§ **What you need to do**
Retype nothing except the lines below from the one with "The width and" through the one with "Open the arco.design GitHub repository icon", exactly, with images left out.
Segment Start: Supplied entries
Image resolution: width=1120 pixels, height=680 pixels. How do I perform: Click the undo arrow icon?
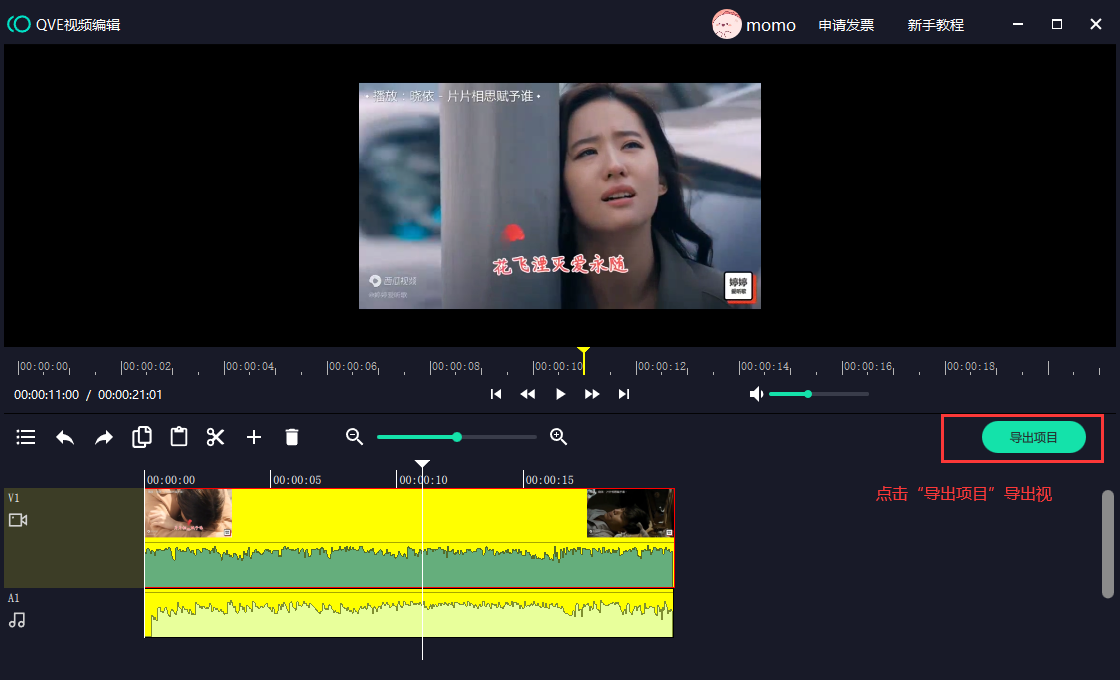tap(65, 437)
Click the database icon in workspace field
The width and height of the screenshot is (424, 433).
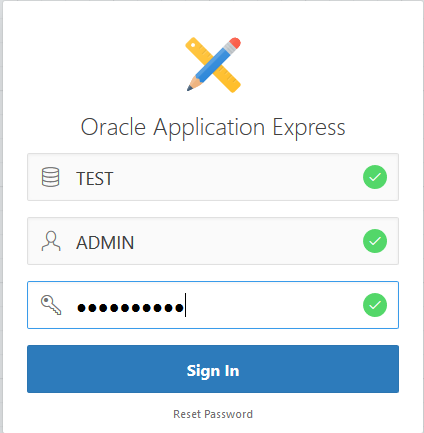pyautogui.click(x=50, y=177)
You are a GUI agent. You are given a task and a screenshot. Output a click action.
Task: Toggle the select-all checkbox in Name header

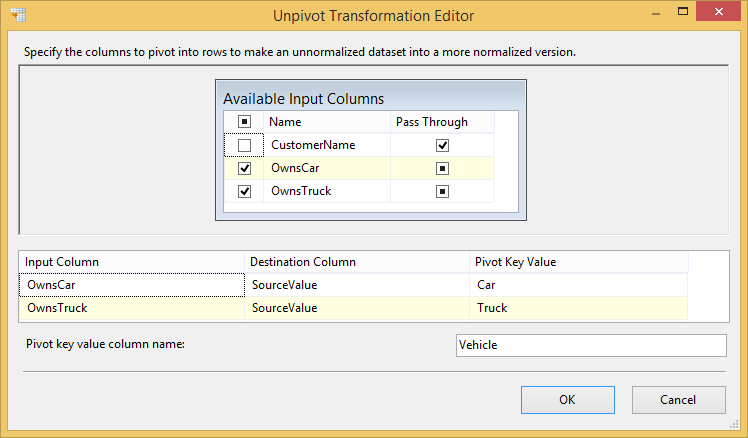(244, 122)
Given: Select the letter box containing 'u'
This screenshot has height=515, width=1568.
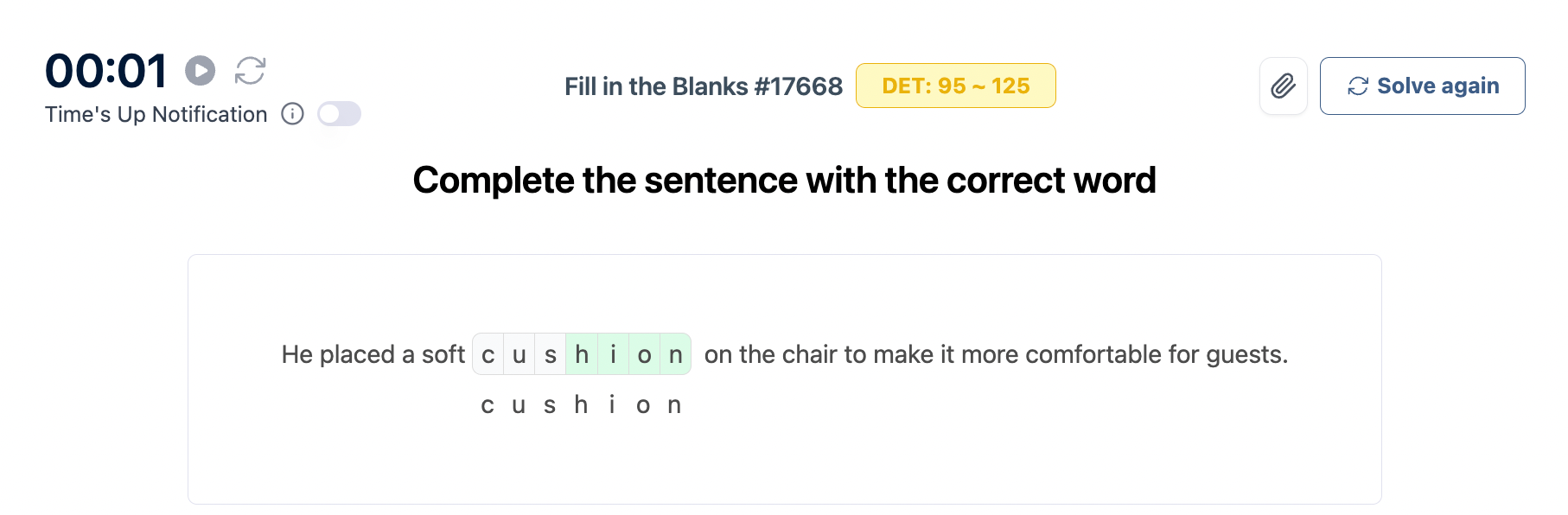Looking at the screenshot, I should 519,354.
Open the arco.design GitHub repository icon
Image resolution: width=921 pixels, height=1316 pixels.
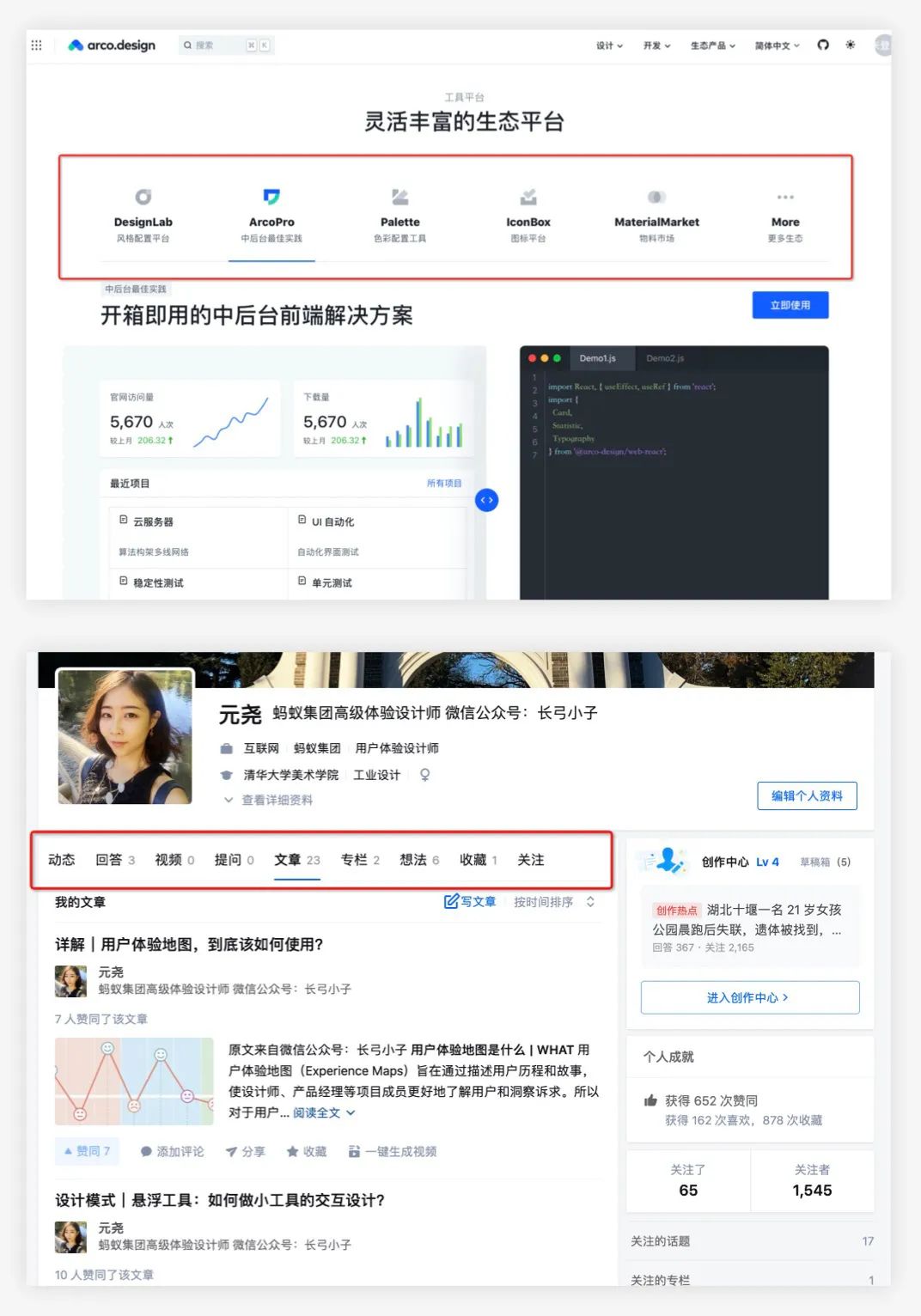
Segment End: Supplied entries
§ **Result**
The width and height of the screenshot is (424, 433).
pyautogui.click(x=50, y=177)
You are a GUI agent. You are given a task and a screenshot. Output a click action.
Task: Toggle the select-all checkbox in Name header

(244, 122)
Given: Select the letter box containing 'u'
This screenshot has height=515, width=1568.
Looking at the screenshot, I should 519,354.
Open the arco.design GitHub repository icon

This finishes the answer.